I'm having trouble with finalizing how I want to store everything for the recurring table. The types of appointments would be things like:

 

Every day at noon from START_DATE to END_DATE

3 times per day every day from START_DATE to END_DATE (maybe store these as three seperate events?) - it's very likely a recurring event would often be 2-3 times per day.

mon, wed, fri every week, no end

a set day every month

a set day every year

 

So the fields I'm thinking so far are:

 

start_date DATE (optional)

end_date DATE (optional)

start_time TIME (required) (all events require a time, but if it's a recurring event without an end date it won't have dates)

end_time TIME (required)

repeats_on (optional varchar, possible values like MM-DD)

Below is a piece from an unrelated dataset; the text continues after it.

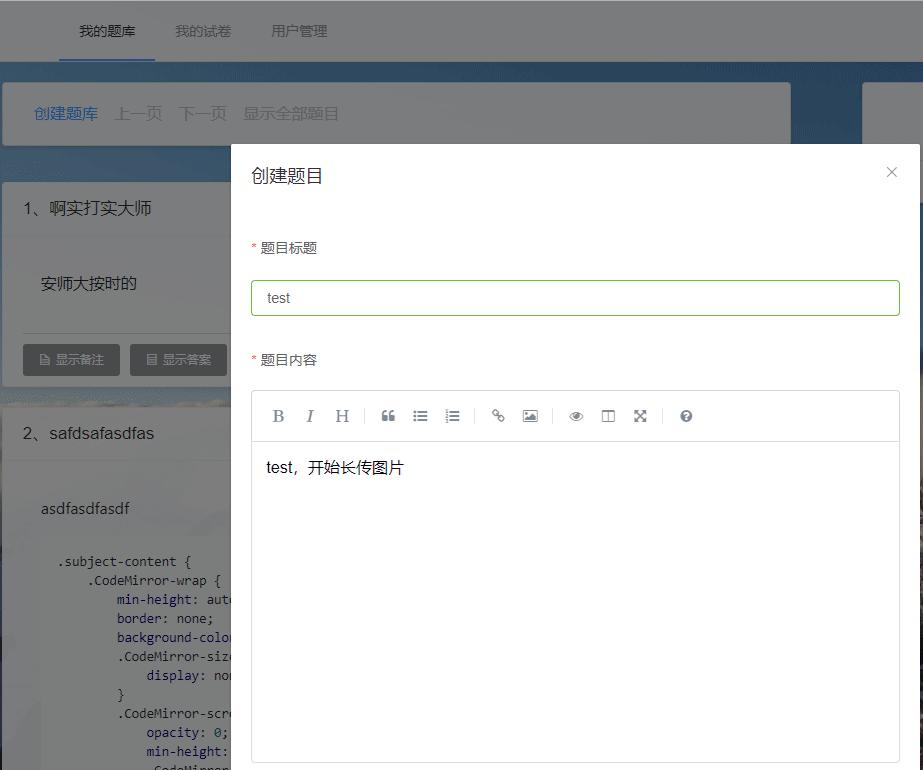Toggle fullscreen editor mode

click(x=640, y=415)
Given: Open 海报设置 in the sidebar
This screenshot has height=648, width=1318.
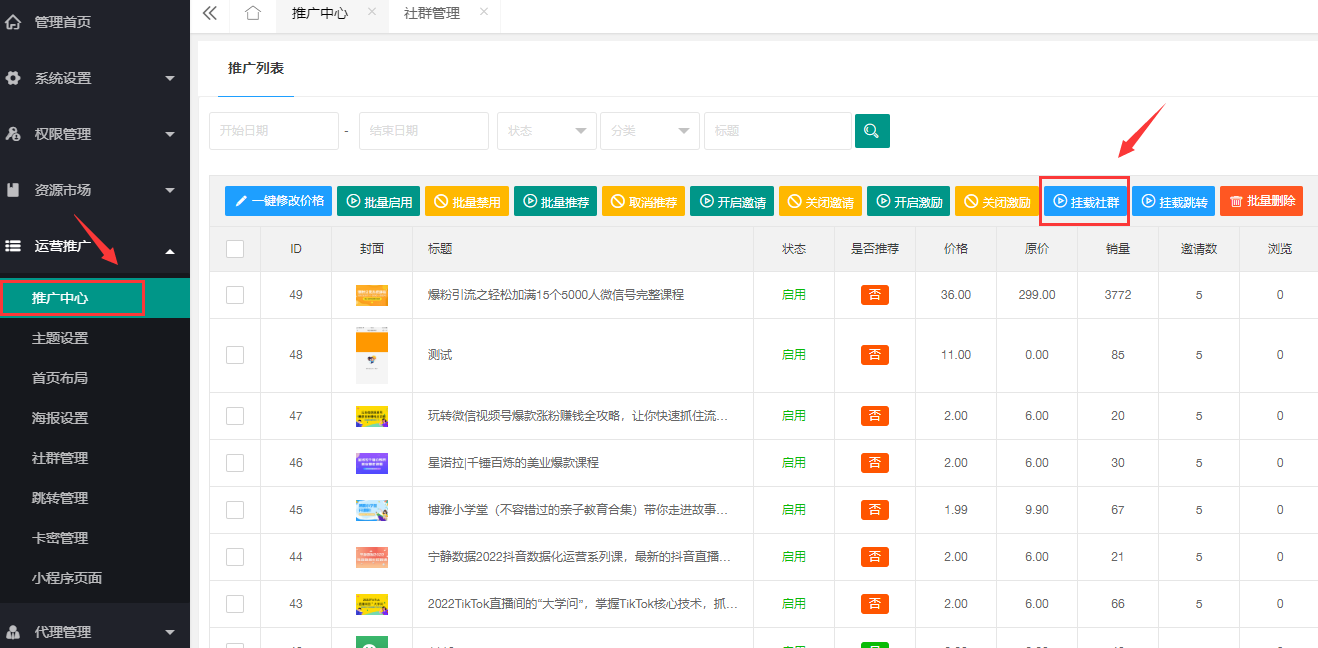Looking at the screenshot, I should click(x=60, y=418).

repeats_every (optional varchar: possible values like "mon,wed,fri" or "daily" or "weekly")

 

 

Any input? I'm off to do some searching for more ideas.

 

 

 

 

OR: Do I use PHP to generate the events for each of the ones with start and end dates, and store them in the regular table (and somehow link them together), and then also generate them for up to a certain amount of time for the others?

Here is a crazy idea, how about using the same working as a cronjob? The problem is that a DATETIME type has no option to blank out certain value (like month, day, or year) which is what you actually need. And using words like 'recurs' or something like it only makes it harder to query.

 

The database schema would be something like:

events (id, date_start, date_end, ..)
events_dates (event_id, date_id)
dates (id, minute, hour, day, weekday, month, year)
Assuming NULL means * you can construct your queries to find the events that occur today, this week, this month, this year. Things like */3 would have to be resolved to multiple dates. Though I guess https://github.com/mtdowling/cron-expression could help achieve you get those dates.

 

The event would have another field that defines when the event ends. The date start will help you query for any relevant events, date_start is always set (creation date otherwise). When date end is NULL then it is ongoing. The dates table holds how many times it should occure.

 

What do you think?

Edited by ignace

I like it - that never occurred to me but it makes it a lot clearer. I see a similar thing suggested on stack overflow.

 

I think that would work nicely, especially by making the events be able to have more than one entry on the date/Cron table, I can have a lot more flexibility on the rules too.